Without carrying over a single picture, write out the records below exactly.

[Exercise input — start]

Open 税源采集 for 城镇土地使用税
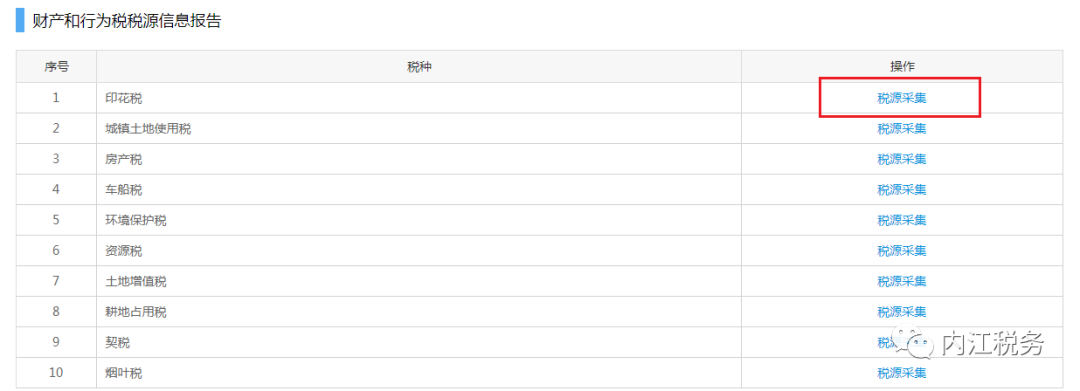The width and height of the screenshot is (1080, 391). [x=902, y=129]
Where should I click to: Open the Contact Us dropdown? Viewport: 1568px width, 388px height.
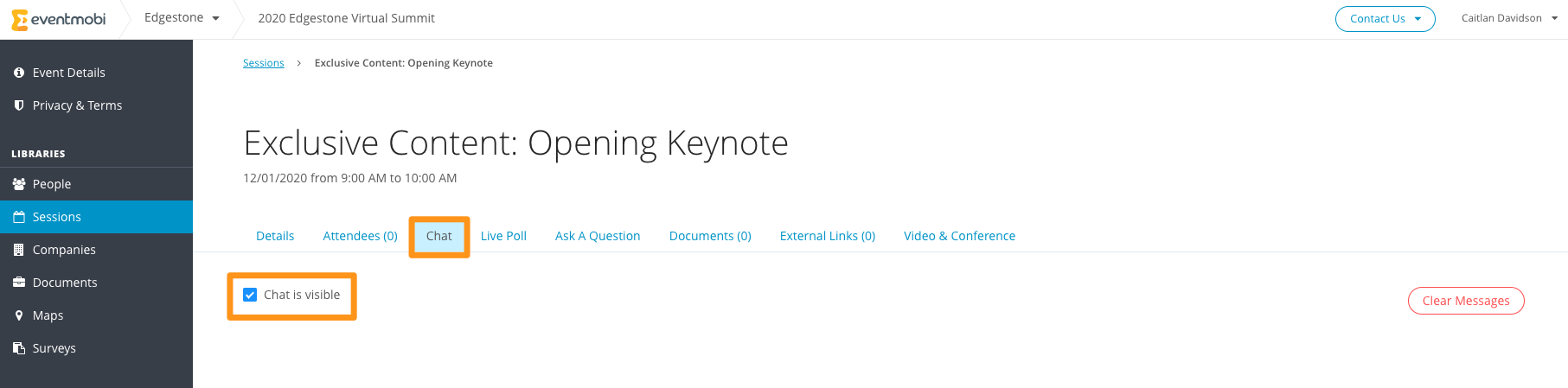[x=1385, y=19]
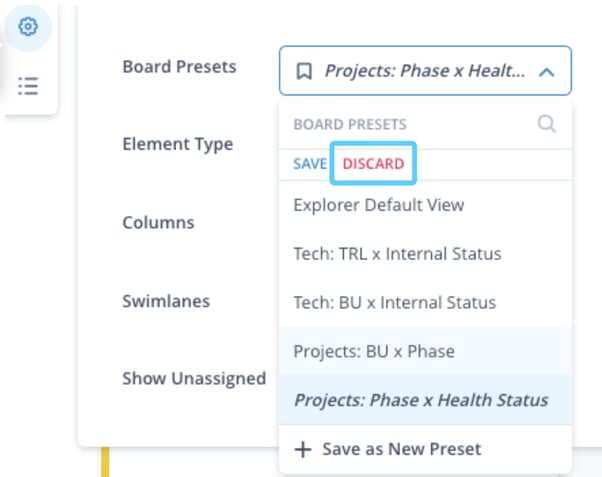Select Explorer Default View preset

[x=378, y=205]
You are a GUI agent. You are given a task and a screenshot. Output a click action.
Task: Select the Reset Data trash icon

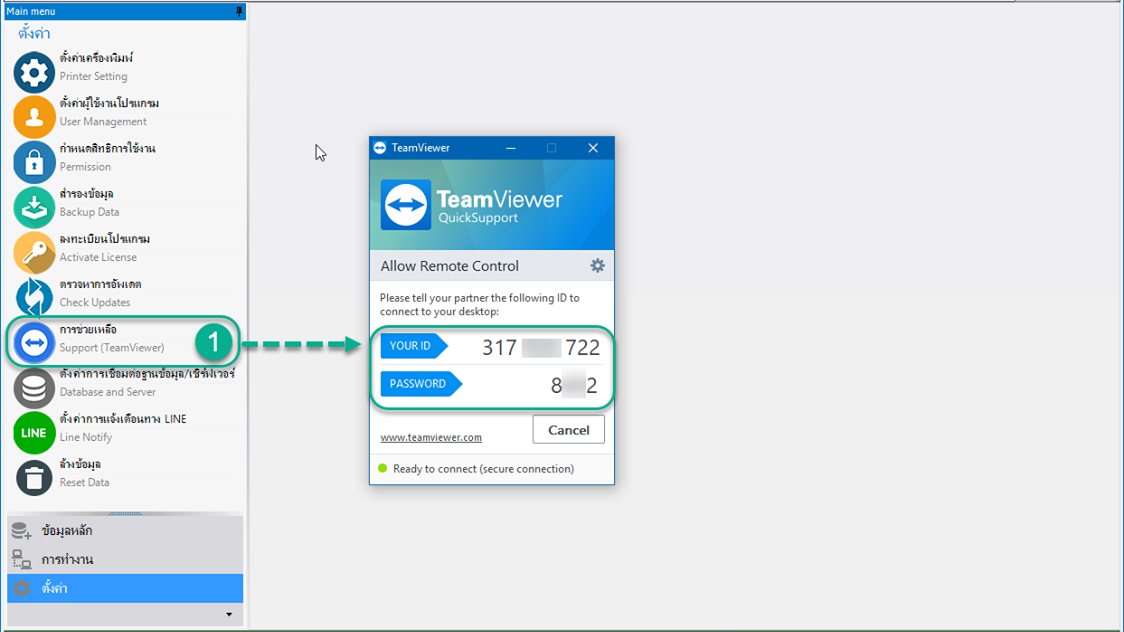coord(34,478)
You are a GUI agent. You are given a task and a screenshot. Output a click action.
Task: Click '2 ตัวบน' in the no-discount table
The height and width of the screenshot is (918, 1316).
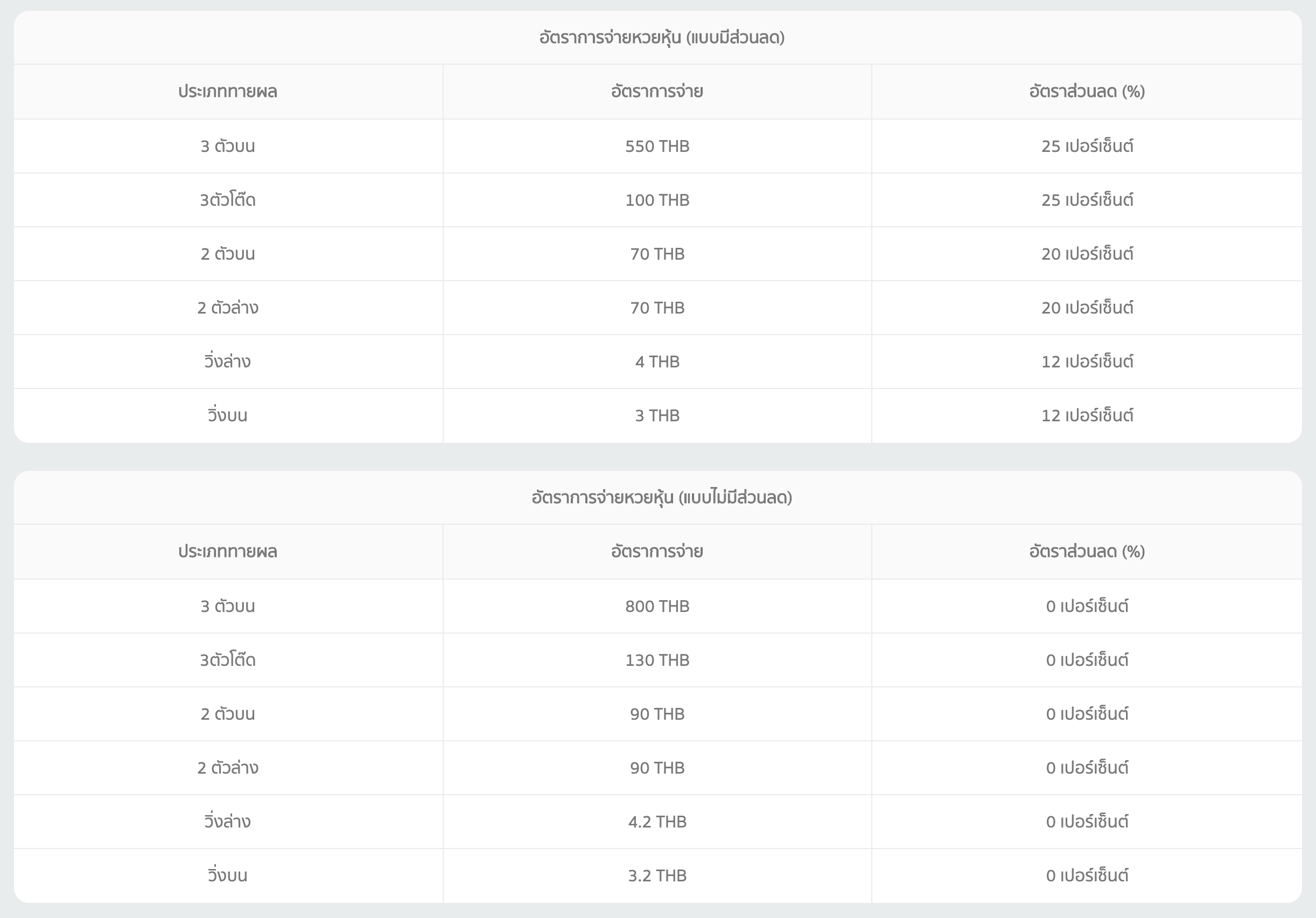pos(228,714)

[Exercise input — finish]

§ **Exercise solution**:
Open 税源采集 for 城镇土地使用税
The width and height of the screenshot is (1080, 391). [x=902, y=129]
Where should I click to: Open the Contact Us dropdown? Viewport: 1568px width, 388px height.
[x=1385, y=19]
Select Explorer Default View preset

[x=378, y=205]
You are a GUI agent. You are given a task and a screenshot. Output a click action.
Task: Select the Reset Data trash icon

coord(34,478)
You are a GUI agent. You are given a task and a screenshot. Output a click action.
Task: Click '2 ตัวบน' in the no-discount table
The height and width of the screenshot is (918, 1316).
pos(228,714)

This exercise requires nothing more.